• **Excerpted passage**:
Quantification of transcription and mRNA expression

Transcriptional activity for each gene was measured as previously described76 using gene body as the region marking productive elongation. The normalized gene body count of engaged Pol II molecules was divided with gene body length multiplied with 1000. The resulting gene body RPK (gbRPK) reports the density of Pol II along the gene body. To compare gene transcription in PRO-IP-seq versus PRO-seq data, we combined the normalized gbRPK signals from different antibodies in each condition (sum CTD antibodies = unPh + Ser2Ph + Ser5Ph + Ser7Ph). The mRNA expression of respective gene was counted from existing mRNA-seq data in K562 cells87, remapped to hg19 as previously described88 (Burchfiel et al., 2021).

Identification of the Transcription Start Nucleotide (TSN)

The exact transcription start nucleotide was called using the 5'-ends of PRO(-IP)-seq reads as previously described53. In brief, the 5’-nucleotide from each read was retained and reported as a bed file. Next, the region −100–+400 from annotated TSS was queried to find the genomic coordinate with highest count of 5’-nts. The +1 nt was identified from each PRO-IP-seq dataset reported here. Since the +1 nts were highly similar between the PRO-IP-seq datasets (Supplementary Fig. 4), we used +1 nt identified from unphosphorylated CTD under NHS as a representative of the +1 nt (TSN) throughout the study.

Identification of the pause nucleotide and pause site distributions

The exact pause nucleotide was called from the 3'-ends of PRO(-IP)-seq reads as previously described53. In brief, the 3’-nucleotide from each read was retained in a bed file. Next, the region −100 to +400 from annotated TSS was queried to find the genomic coordinate with highest count of 3'-nts. The distance of the pause nucleotide from the +1 nt was counted for each gene and plotted as a histogram for the distinct PRO-IP-seq datasets.

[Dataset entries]
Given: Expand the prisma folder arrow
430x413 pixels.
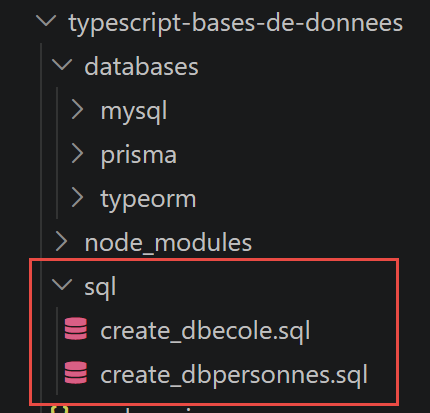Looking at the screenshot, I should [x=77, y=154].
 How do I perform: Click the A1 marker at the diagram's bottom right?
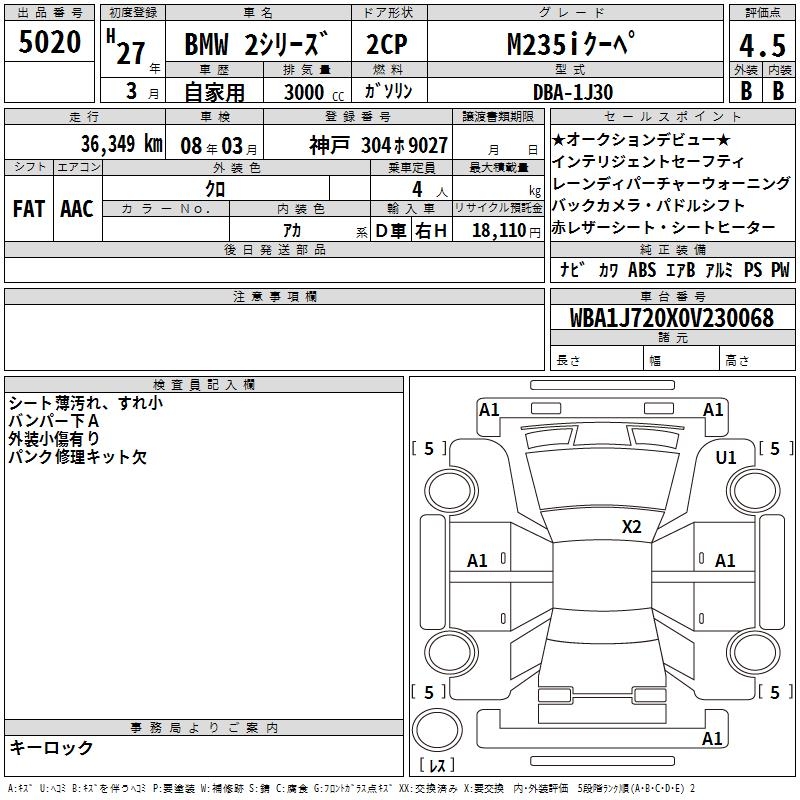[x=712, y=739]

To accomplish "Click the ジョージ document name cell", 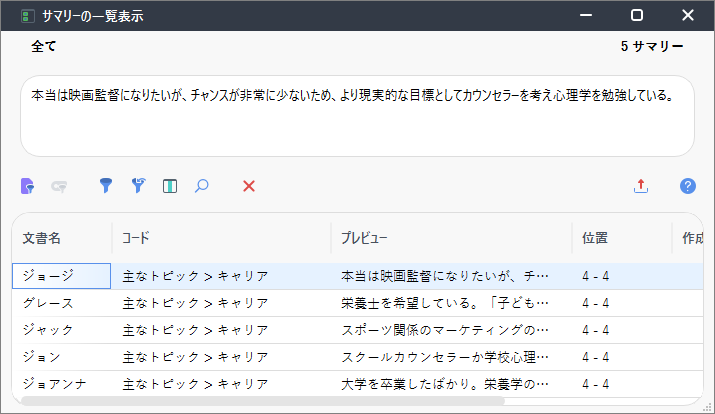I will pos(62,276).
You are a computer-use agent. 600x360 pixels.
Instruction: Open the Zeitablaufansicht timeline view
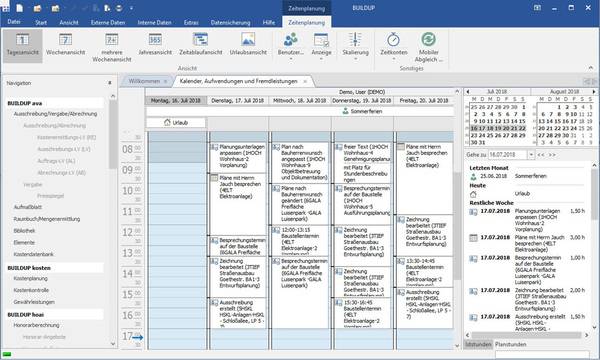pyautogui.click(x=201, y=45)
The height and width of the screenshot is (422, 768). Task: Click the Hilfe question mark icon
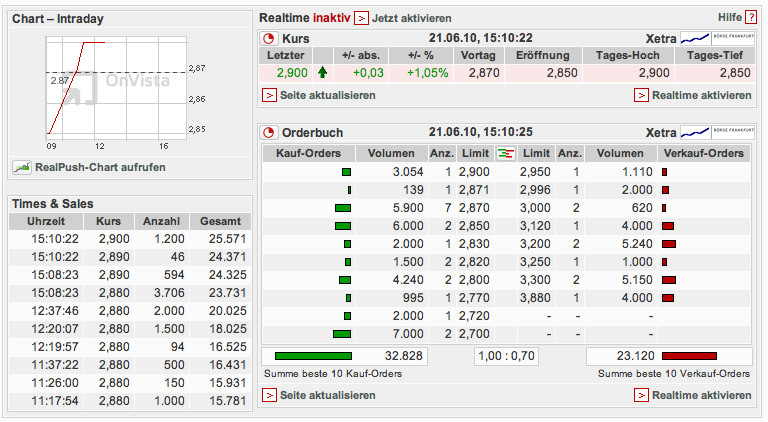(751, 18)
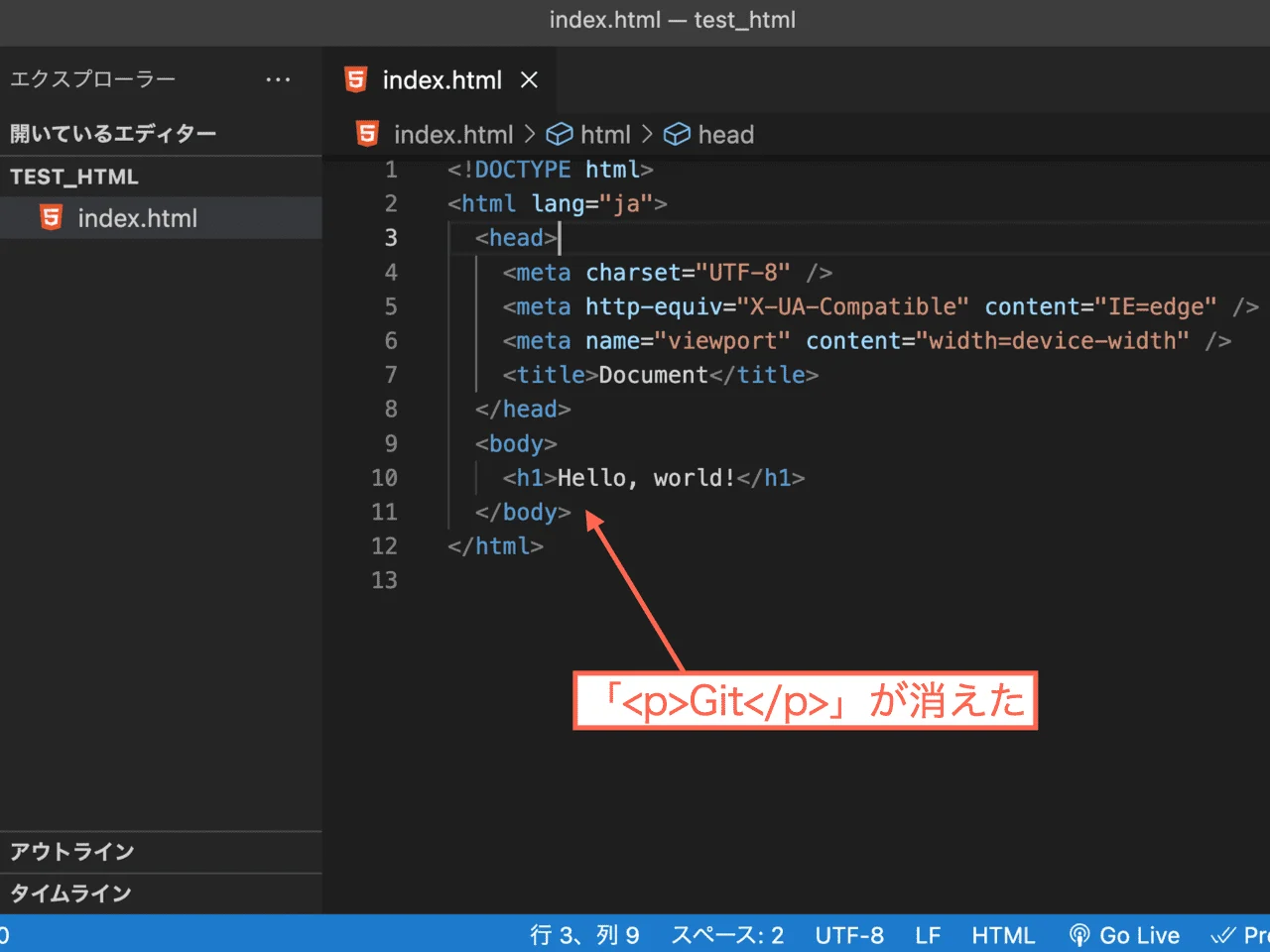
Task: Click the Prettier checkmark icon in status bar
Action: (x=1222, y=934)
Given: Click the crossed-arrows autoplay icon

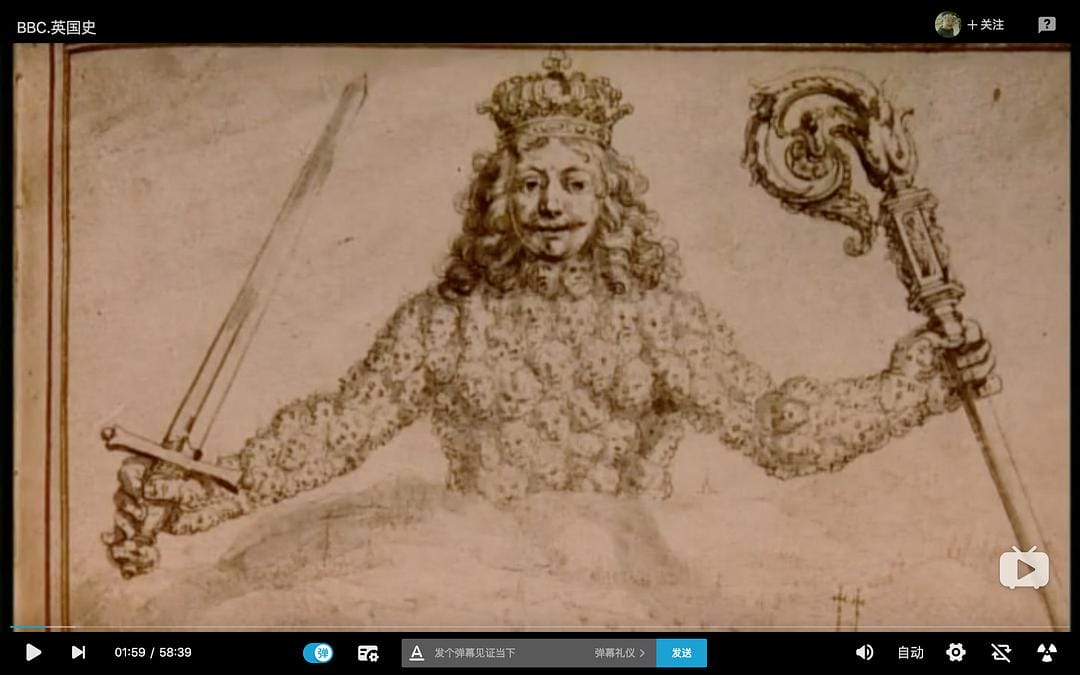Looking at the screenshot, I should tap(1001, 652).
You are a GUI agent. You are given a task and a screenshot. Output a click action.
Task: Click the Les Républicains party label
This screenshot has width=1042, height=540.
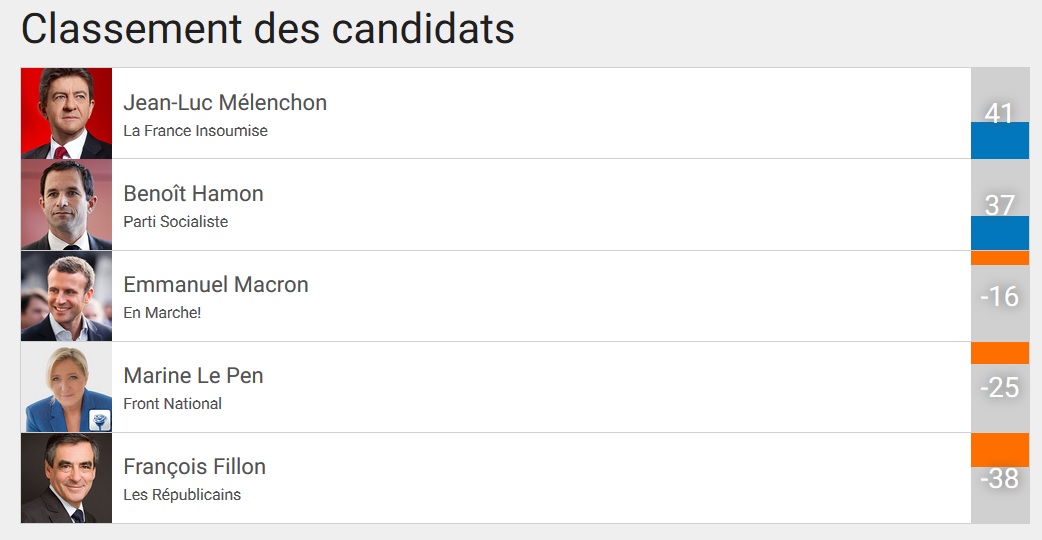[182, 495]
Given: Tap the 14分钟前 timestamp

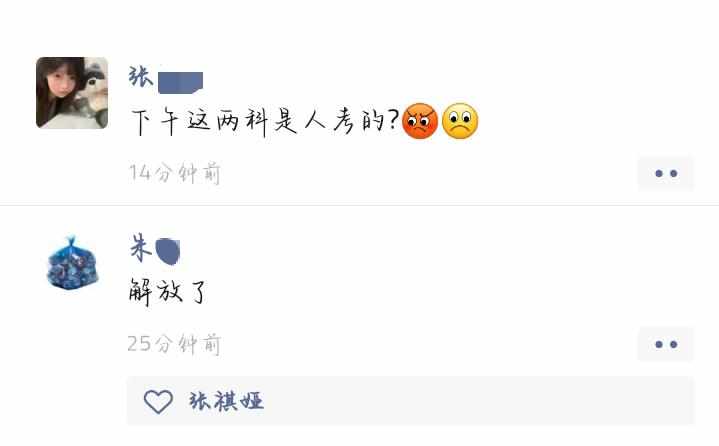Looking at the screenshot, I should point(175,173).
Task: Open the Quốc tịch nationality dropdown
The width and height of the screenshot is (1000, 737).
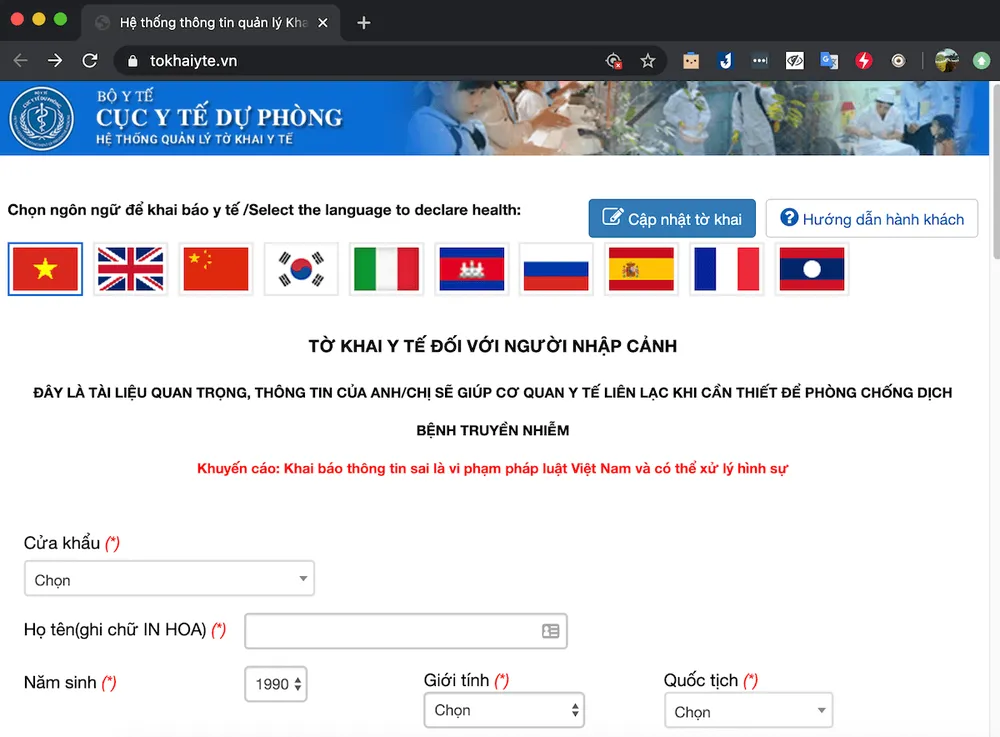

• **Problems and tasks**:
1/ Reproduce the methods passage from "Identification of the Transcription" to "throughout the study.".
2/ Summarize the methods passage in three sentences.

• **Results in order**:
1/
Identification of the Transcription Start Nucleotide (TSN)

The exact transcription start nucleotide was called using the 5'-ends of PRO(-IP)-seq reads as previously described53. In brief, the 5’-nucleotide from each read was retained and reported as a bed file. Next, the region −100–+400 from annotated TSS was queried to find the genomic coordinate with highest count of 5’-nts. The +1 nt was identified from each PRO-IP-seq dataset reported here. Since the +1 nts were highly similar between the PRO-IP-seq datasets (Supplementary Fig. 4), we used +1 nt identified from unphosphorylated CTD under NHS as a representative of the +1 nt (TSN) throughout the study.

2/ Transcriptional activity was measured as Pol II density along the gene body (gbRPK), and normalized signals from different CTD antibodies were combined to compare PRO-IP-seq with PRO-seq data, while mRNA expression was counted from existing mRNA-seq data in K562 cells. The transcription start nucleotide was called as the genomic coordinate with the highest count of read 5'-ends in the region −100 to +400 from the annotated TSS, and the +1 nt from unphosphorylated CTD under NHS was used as the representative TSN. The pause nucleotide was called in the same way from read 3'-ends, and its distance from the +1 nt was plotted as a histogram for each PRO-IP-seq dataset.